Banks denying education loans to students citing parents’ low credit ratings defeats the very purpose of such facilities observed the Kerala High Court. Further, nationalised and scheduled banks would not be justified in framing conditions such as the CIBIL score of co-borrowers or parents when it comes to the sanction of priority sector loans, the court stated.
Kiran David and Gayathry V S, two students, had approached the court against the rejection of the education loan application by the State Bank of India (SBI) on the grounds that their parents did not have the CIBIL score that is required.
Opposing the plea, it was the submission of SBI that the education loan policy was that the loan would be sanctioned in the name of both students and parents, the latter being a co-borrower. Hence, the banks need to ensure that the co-borrower too have the necessary credit discipline.
Justice N Nagaresh, citing a Supreme Court verdict, said “The repayment possibilities are to be decided not on the financial position of the parents but solely on the projected future earnings of the students on employment after education.”
The bank has been directed by the court to reconsider the loan applications and while doing so, disregard the low credit score of the co-borrowers and sanction and disburse eligible loan amount, if the petitioners are otherwise eligible, within a month.

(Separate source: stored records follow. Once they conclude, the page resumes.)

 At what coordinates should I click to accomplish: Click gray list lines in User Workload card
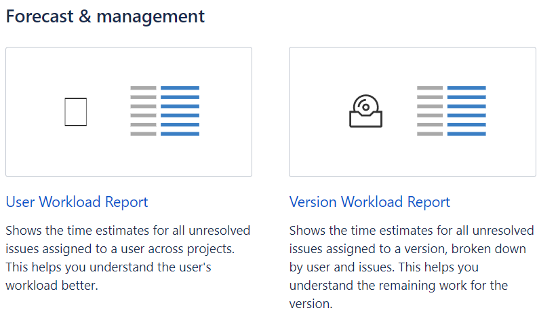[142, 111]
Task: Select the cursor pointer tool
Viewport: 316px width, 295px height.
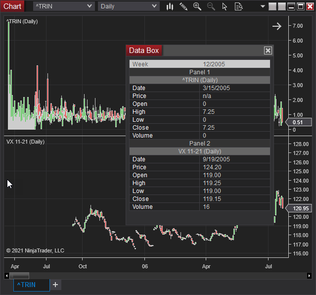Action: point(225,6)
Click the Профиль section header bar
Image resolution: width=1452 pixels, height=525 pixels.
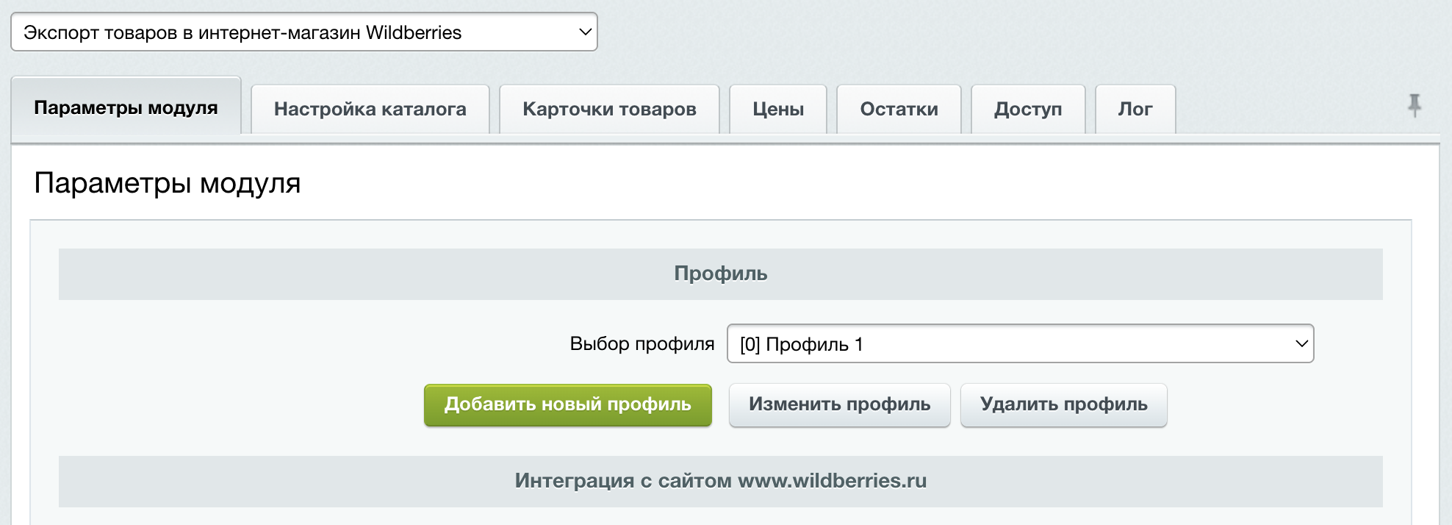(720, 274)
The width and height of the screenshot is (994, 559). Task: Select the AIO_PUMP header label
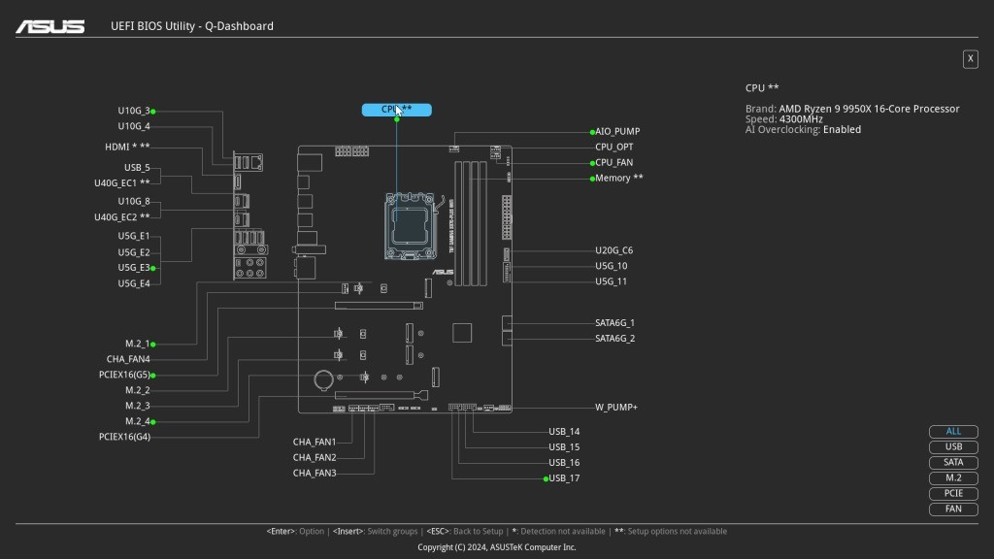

When the bank disburses loans as priority sector loans, the court said, the eligibility criteria fixed for sanction of such loans should necessarily have a nexus with the object sought to be achieved. With a view to enabling poor and middle-class students to pursue higher education of their choice without any constraint of funds, a scheme was provided by the Union government to ensure that no student misses out on higher education for lack of funds.